Problem details
From the entries below, copy every line that contains the word "computer". Case counts.

Provided entries

** Begin **

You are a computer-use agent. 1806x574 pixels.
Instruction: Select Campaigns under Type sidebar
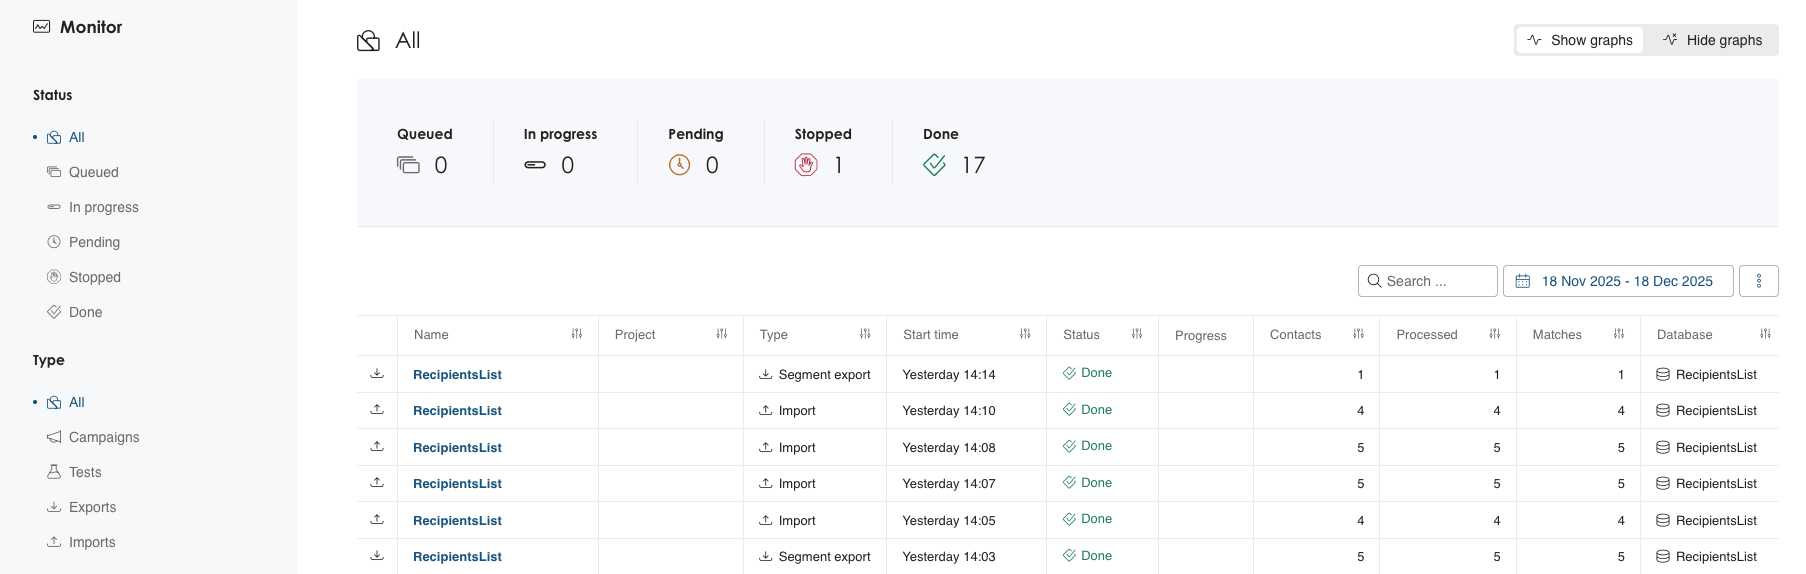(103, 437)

** End **
** Begin **

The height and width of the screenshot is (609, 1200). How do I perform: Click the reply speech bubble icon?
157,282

** End **

Reply
You are a computer-use agent. 1806x574 pixels.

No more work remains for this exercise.